Collection entries

※

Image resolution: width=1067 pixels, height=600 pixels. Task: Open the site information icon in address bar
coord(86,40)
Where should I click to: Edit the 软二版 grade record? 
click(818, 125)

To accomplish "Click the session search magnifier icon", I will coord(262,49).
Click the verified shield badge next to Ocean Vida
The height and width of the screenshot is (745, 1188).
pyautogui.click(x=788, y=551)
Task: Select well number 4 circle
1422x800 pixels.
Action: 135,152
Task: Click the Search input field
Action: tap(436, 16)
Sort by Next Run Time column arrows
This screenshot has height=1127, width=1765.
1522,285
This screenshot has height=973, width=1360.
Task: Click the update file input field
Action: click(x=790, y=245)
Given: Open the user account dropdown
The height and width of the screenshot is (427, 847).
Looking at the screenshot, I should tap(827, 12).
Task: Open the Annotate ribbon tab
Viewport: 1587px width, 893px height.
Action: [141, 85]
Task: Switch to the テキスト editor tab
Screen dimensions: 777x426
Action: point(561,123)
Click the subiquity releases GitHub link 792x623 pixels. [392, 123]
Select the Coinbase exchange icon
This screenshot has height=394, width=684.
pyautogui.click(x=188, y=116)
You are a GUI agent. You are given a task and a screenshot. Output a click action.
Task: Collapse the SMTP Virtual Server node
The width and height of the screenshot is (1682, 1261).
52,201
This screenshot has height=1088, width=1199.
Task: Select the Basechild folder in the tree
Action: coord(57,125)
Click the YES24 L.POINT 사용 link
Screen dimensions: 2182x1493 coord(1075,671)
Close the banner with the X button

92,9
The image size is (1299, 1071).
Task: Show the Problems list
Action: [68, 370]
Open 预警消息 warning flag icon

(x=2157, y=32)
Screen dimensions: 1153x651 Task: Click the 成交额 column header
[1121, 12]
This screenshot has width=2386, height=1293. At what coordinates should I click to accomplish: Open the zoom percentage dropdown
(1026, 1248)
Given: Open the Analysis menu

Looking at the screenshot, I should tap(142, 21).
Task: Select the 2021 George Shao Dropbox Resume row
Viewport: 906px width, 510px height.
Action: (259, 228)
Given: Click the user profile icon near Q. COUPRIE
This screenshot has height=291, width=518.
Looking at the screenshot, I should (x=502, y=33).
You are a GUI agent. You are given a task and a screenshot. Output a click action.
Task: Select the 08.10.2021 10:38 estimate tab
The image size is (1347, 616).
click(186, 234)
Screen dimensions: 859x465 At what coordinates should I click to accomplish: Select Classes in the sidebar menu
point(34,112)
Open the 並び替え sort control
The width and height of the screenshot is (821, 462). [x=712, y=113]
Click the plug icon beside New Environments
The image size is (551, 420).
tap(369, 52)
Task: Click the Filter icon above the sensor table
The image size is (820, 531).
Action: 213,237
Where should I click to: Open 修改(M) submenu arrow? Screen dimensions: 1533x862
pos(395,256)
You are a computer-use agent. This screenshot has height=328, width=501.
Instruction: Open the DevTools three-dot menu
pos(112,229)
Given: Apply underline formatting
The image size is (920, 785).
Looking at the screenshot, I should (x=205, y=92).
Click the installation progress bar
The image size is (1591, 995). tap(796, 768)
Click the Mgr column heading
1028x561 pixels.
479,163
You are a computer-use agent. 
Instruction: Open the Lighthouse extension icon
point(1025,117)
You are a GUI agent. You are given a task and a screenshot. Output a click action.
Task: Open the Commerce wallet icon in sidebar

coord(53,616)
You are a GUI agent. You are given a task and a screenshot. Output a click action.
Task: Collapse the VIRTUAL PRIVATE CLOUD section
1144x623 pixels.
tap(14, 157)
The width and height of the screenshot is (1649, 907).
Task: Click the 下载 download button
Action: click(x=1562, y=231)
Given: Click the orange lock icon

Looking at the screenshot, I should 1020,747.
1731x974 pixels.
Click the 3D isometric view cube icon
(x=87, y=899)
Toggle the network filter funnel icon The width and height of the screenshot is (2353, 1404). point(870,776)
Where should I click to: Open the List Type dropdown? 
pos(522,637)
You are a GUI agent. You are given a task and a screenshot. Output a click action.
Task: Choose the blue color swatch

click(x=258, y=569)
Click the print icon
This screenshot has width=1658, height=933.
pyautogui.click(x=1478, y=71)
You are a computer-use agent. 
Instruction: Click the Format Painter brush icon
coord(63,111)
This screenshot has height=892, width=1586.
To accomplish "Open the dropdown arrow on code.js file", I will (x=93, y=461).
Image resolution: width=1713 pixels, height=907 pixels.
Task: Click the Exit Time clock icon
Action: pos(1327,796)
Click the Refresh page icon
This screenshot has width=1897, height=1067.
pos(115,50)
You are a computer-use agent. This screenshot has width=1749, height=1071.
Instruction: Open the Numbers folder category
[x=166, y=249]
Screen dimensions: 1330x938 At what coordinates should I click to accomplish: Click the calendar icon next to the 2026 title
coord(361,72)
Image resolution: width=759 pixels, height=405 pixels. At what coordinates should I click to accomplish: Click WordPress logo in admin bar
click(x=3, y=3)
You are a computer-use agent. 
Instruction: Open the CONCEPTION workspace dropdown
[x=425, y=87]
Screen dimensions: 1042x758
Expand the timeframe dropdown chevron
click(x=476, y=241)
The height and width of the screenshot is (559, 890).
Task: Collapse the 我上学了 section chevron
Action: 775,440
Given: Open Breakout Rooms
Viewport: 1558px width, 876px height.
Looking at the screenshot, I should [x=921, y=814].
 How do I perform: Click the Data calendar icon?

※

=== DIRECTIONS ===
Using the data above, repeat every line exactly.

=== TASK ANSWER ===
Image resolution: width=1067 pixels, height=600 pixels. Task: Open the site information icon in address bar
coord(86,40)
Where should I click to: Edit the 软二版 grade record? 
click(818, 125)

To accomplish "Click the session search magnifier icon", I will coord(262,49).
Click the verified shield badge next to Ocean Vida
The height and width of the screenshot is (745, 1188).
pyautogui.click(x=788, y=551)
Task: Select well number 4 circle
1422x800 pixels.
Action: 135,152
Task: Click the Search input field
Action: tap(436, 16)
Sort by Next Run Time column arrows
This screenshot has height=1127, width=1765.
1522,285
This screenshot has height=973, width=1360.
Task: Click the update file input field
Action: click(x=790, y=245)
Given: Open the user account dropdown
The height and width of the screenshot is (427, 847).
Looking at the screenshot, I should tap(827, 12).
Task: Open the Annotate ribbon tab
Viewport: 1587px width, 893px height.
Action: [141, 85]
Task: Switch to the テキスト editor tab
Screen dimensions: 777x426
Action: point(561,123)
Click the subiquity releases GitHub link 792x623 pixels. [392, 123]
Select the Coinbase exchange icon
This screenshot has height=394, width=684.
pyautogui.click(x=188, y=116)
You are a GUI agent. You are given a task and a screenshot. Output a click action.
Task: Collapse the SMTP Virtual Server node
The width and height of the screenshot is (1682, 1261).
52,201
This screenshot has height=1088, width=1199.
Task: Select the Basechild folder in the tree
Action: coord(57,125)
Click the YES24 L.POINT 사용 link
Screen dimensions: 2182x1493 coord(1075,671)
Close the banner with the X button

92,9
The image size is (1299, 1071).
Task: Show the Problems list
Action: [68, 370]
Open 预警消息 warning flag icon

(x=2157, y=32)
Screen dimensions: 1153x651 Task: Click the 成交额 column header
[1121, 12]
This screenshot has width=2386, height=1293. At what coordinates should I click to accomplish: Open the zoom percentage dropdown
(1026, 1248)
Given: Open the Analysis menu

Looking at the screenshot, I should tap(142, 21).
Task: Select the 2021 George Shao Dropbox Resume row
Viewport: 906px width, 510px height.
Action: (259, 228)
Given: Click the user profile icon near Q. COUPRIE
This screenshot has height=291, width=518.
Looking at the screenshot, I should (x=502, y=33).
You are a GUI agent. You are given a task and a screenshot. Output a click action.
Task: Select the 08.10.2021 10:38 estimate tab
The image size is (1347, 616).
click(186, 234)
Screen dimensions: 859x465 At what coordinates should I click to accomplish: Select Classes in the sidebar menu
point(34,112)
Open the 並び替え sort control
The width and height of the screenshot is (821, 462). [x=712, y=113]
Click the plug icon beside New Environments
The image size is (551, 420).
tap(369, 52)
Task: Click the Filter icon above the sensor table
The image size is (820, 531).
Action: 213,237
Where should I click to: Open 修改(M) submenu arrow? Screen dimensions: 1533x862
pos(395,256)
You are a computer-use agent. This screenshot has height=328, width=501.
Instruction: Open the DevTools three-dot menu
pos(112,229)
Given: Apply underline formatting
The image size is (920, 785).
Looking at the screenshot, I should (x=205, y=92).
Click the installation progress bar
The image size is (1591, 995). tap(796, 768)
Click the Mgr column heading
1028x561 pixels.
479,163
You are a computer-use agent. 
Instruction: Open the Lighthouse extension icon
point(1025,117)
You are a GUI agent. You are given a task and a screenshot. Output a click action.
Task: Open the Commerce wallet icon in sidebar

coord(53,616)
You are a GUI agent. You are given a task and a screenshot. Output a click action.
Task: Collapse the VIRTUAL PRIVATE CLOUD section
1144x623 pixels.
tap(14, 157)
The width and height of the screenshot is (1649, 907).
Task: Click the 下载 download button
Action: click(x=1562, y=231)
Given: Click the orange lock icon

Looking at the screenshot, I should 1020,747.
1731x974 pixels.
Click the 3D isometric view cube icon
(x=87, y=899)
Toggle the network filter funnel icon The width and height of the screenshot is (2353, 1404). point(870,776)
Where should I click to: Open the List Type dropdown? 
pos(522,637)
You are a GUI agent. You are given a task and a screenshot. Output a click action.
Task: Choose the blue color swatch

click(x=258, y=569)
Click the print icon
This screenshot has width=1658, height=933.
pyautogui.click(x=1478, y=71)
You are a computer-use agent. 
Instruction: Click the Format Painter brush icon
coord(63,111)
This screenshot has height=892, width=1586.
To accomplish "Open the dropdown arrow on code.js file", I will (x=93, y=461).
Image resolution: width=1713 pixels, height=907 pixels.
Task: Click the Exit Time clock icon
Action: pos(1327,796)
Click the Refresh page icon
This screenshot has width=1897, height=1067.
pos(115,50)
You are a computer-use agent. This screenshot has width=1749, height=1071.
Instruction: Open the Numbers folder category
[x=166, y=249]
Screen dimensions: 1330x938 At what coordinates should I click to accomplish: Click the calendar icon next to the 2026 title
coord(361,72)
Image resolution: width=759 pixels, height=405 pixels. At what coordinates should I click to accomplish: Click WordPress logo in admin bar
click(x=3, y=3)
You are a computer-use agent. 
Instruction: Open the CONCEPTION workspace dropdown
[x=425, y=87]
Screen dimensions: 1042x758
Expand the timeframe dropdown chevron
click(x=476, y=241)
The height and width of the screenshot is (559, 890).
Task: Collapse the 我上学了 section chevron
Action: 775,440
Given: Open Breakout Rooms
Viewport: 1558px width, 876px height.
Looking at the screenshot, I should [x=921, y=814].
 How do I perform: Click the Data calendar icon?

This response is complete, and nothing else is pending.